§ **AIM**:
Copy the records word for word, starting at their first line and ending after the line that contains "The image size is (308, 238). (x=261, y=24)". Leave the pictures out.
___ MATERIAL SHOWN ___
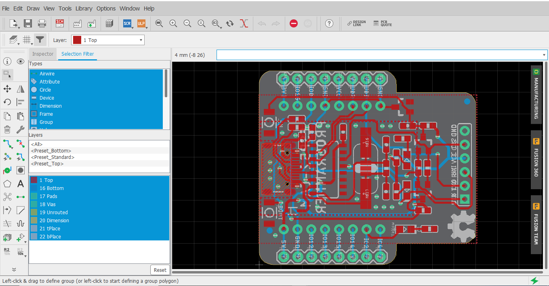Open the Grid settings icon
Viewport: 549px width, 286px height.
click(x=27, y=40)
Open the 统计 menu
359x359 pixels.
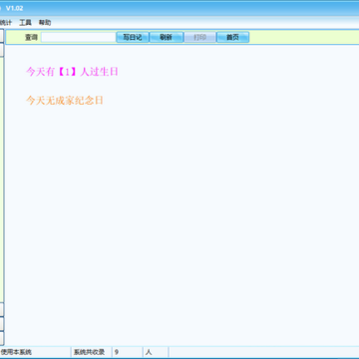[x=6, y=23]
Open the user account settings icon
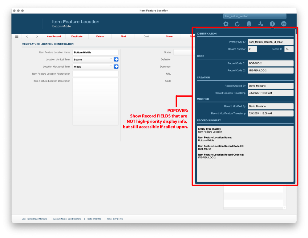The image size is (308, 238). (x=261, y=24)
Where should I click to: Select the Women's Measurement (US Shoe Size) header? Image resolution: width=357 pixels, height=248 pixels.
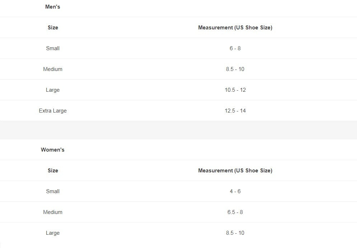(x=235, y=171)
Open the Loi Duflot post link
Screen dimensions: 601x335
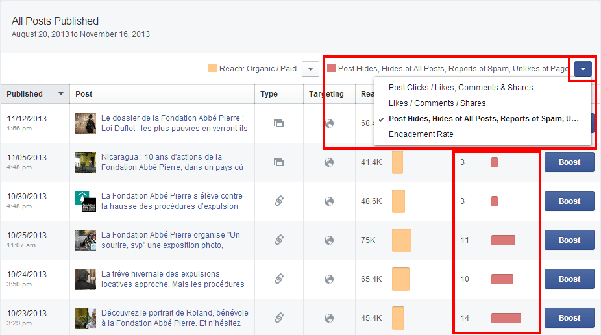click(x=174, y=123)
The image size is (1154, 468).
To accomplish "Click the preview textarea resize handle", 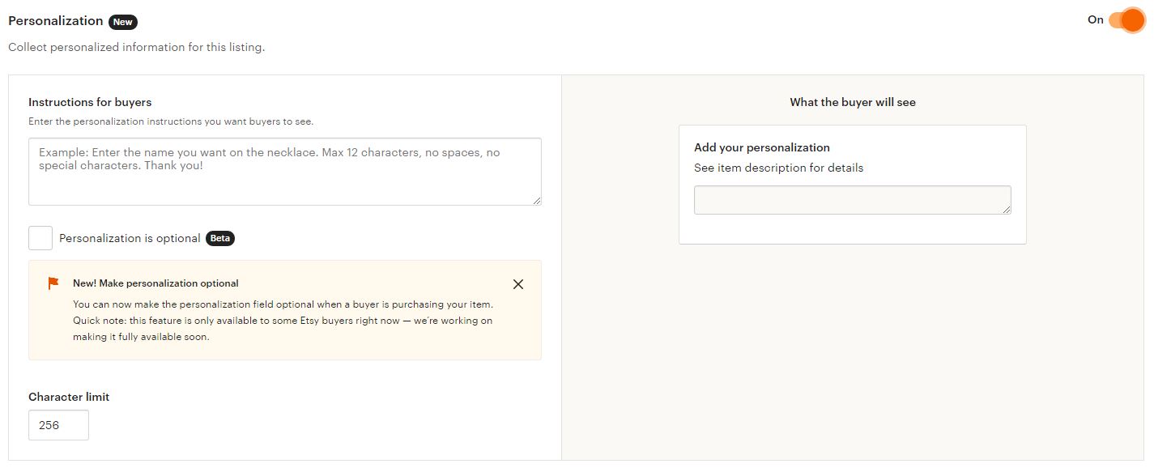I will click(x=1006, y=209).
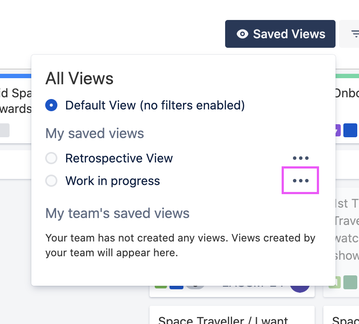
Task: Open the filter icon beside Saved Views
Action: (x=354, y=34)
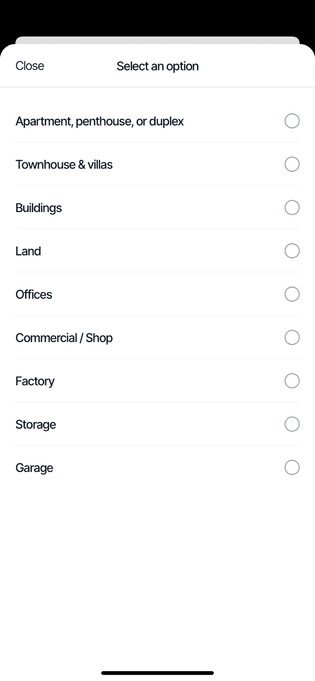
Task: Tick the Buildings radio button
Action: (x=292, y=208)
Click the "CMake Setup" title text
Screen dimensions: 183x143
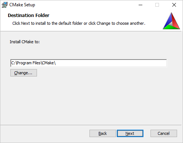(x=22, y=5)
___
§ **ANSWER TO THE EXERCISE**:
Open the Grid settings icon
Viewport: 549px width, 286px height.
click(x=27, y=40)
Open the 统计 menu
359x359 pixels.
[x=6, y=23]
Open the user account settings icon
The image size is (308, 238). (x=261, y=24)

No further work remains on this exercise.